■ Challenge
Format the lines as a numbered list, leaving out blank lines and pictures. Begin at the first line of the records and stop after the line that contains "Action: click(46, 82)".

** Start **

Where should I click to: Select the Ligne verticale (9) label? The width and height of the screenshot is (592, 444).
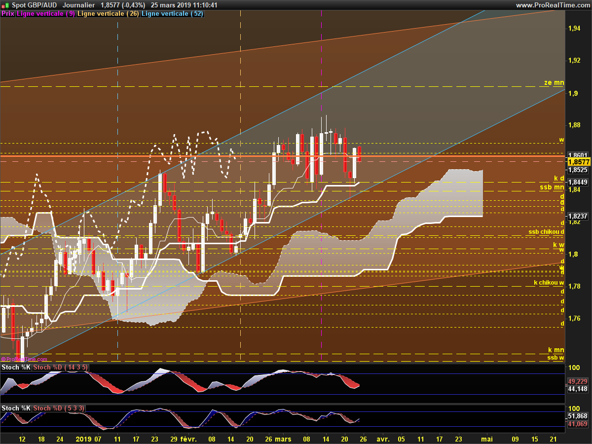46,14
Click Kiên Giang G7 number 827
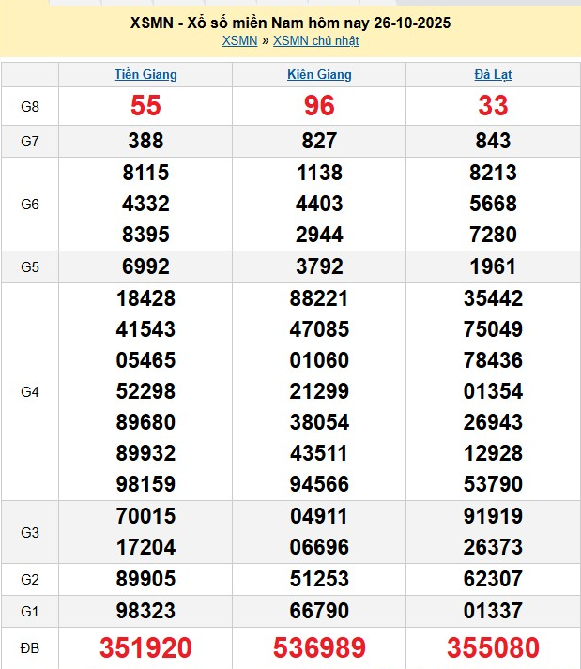 tap(319, 141)
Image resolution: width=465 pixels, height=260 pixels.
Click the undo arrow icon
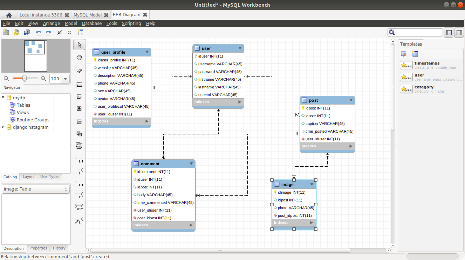39,33
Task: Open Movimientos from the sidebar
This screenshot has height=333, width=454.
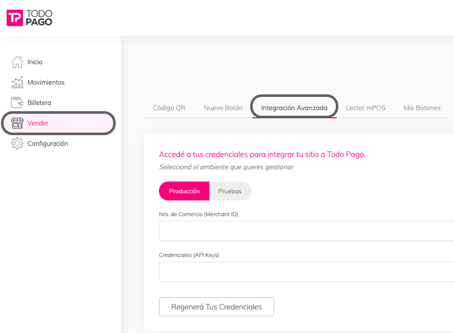Action: click(46, 82)
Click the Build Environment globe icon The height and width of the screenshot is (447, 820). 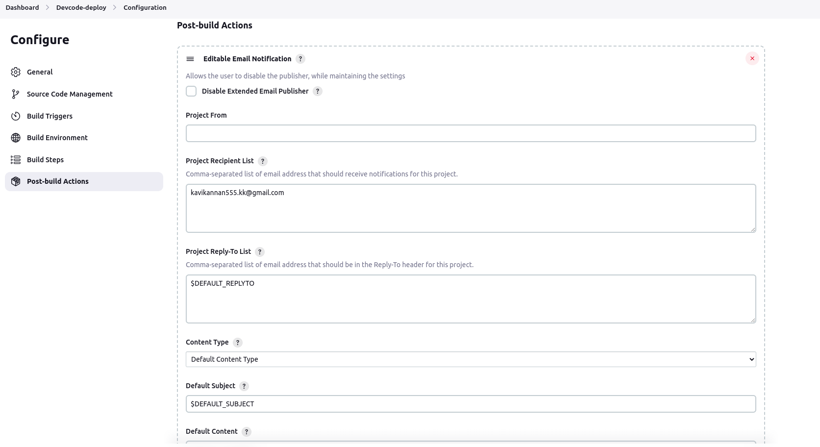click(16, 138)
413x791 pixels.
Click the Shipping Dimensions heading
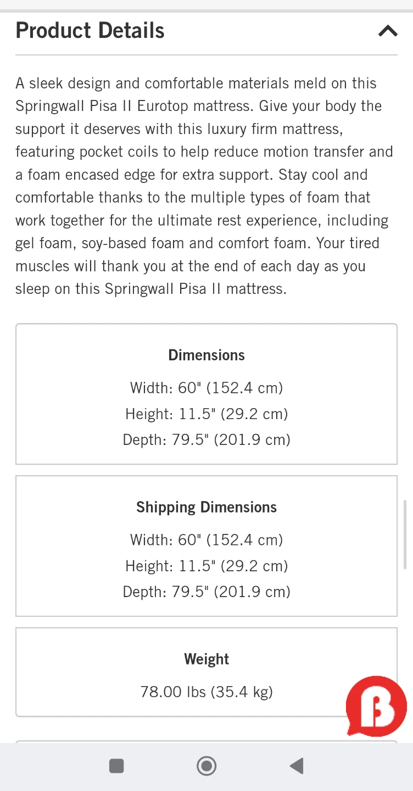coord(207,507)
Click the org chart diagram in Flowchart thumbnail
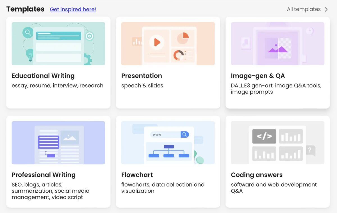 (x=169, y=151)
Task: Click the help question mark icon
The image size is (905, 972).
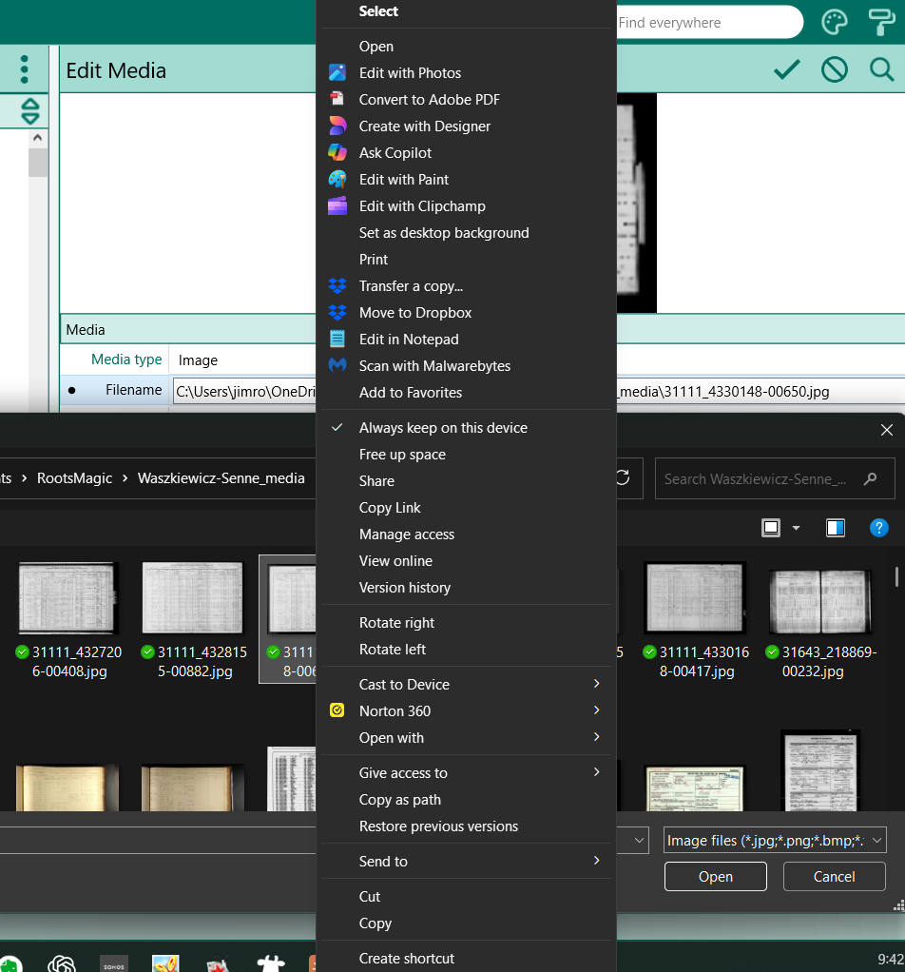Action: [879, 528]
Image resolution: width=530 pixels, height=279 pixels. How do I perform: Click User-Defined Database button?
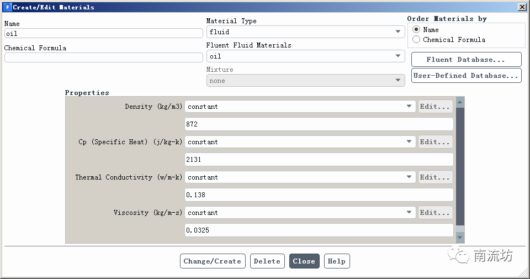pyautogui.click(x=466, y=76)
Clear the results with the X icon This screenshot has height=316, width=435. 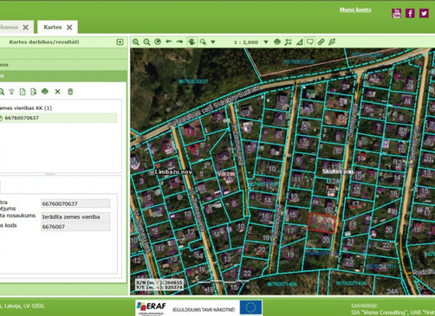pyautogui.click(x=58, y=92)
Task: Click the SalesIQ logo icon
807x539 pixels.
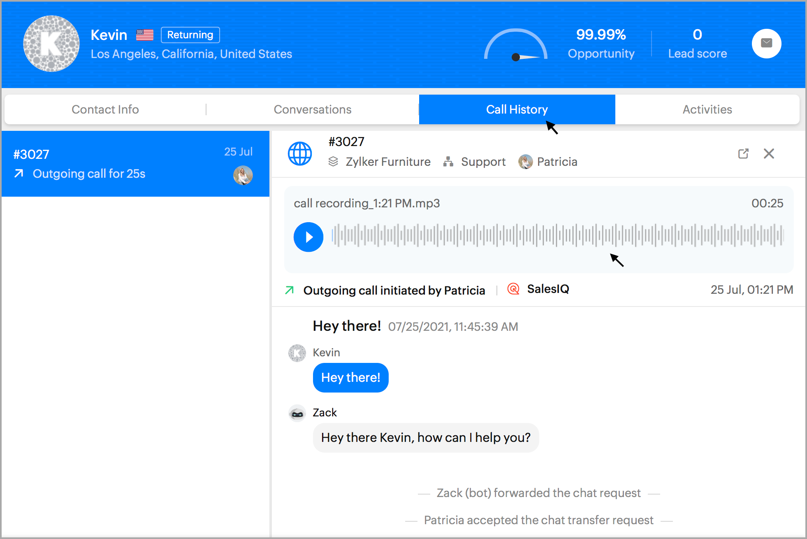Action: (513, 289)
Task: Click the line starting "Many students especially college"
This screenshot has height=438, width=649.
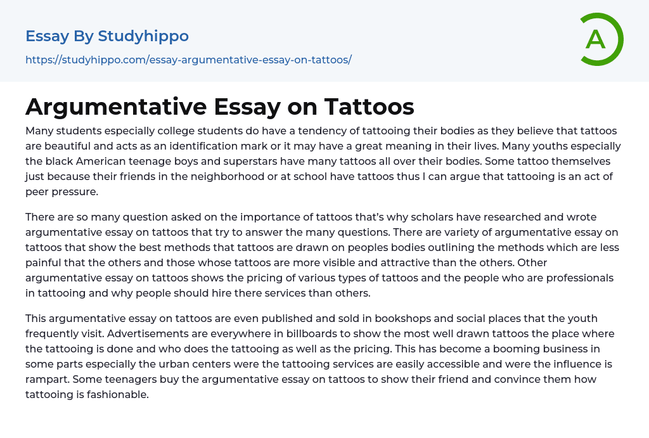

** End **

■ Solution to this exercise
1. Where should I click to: Select the Ligne verticale (9) label? The width and height of the screenshot is (592, 444).
2. 46,14
3. Click Kiên Giang G7 number 827
4.  tap(319, 141)
5. Image resolution: width=465 pixels, height=260 pixels.
6. Click the undo arrow icon
7. 39,33
8. Task: Open Movimientos from the sidebar
9. This screenshot has height=333, width=454.
10. Action: click(46, 82)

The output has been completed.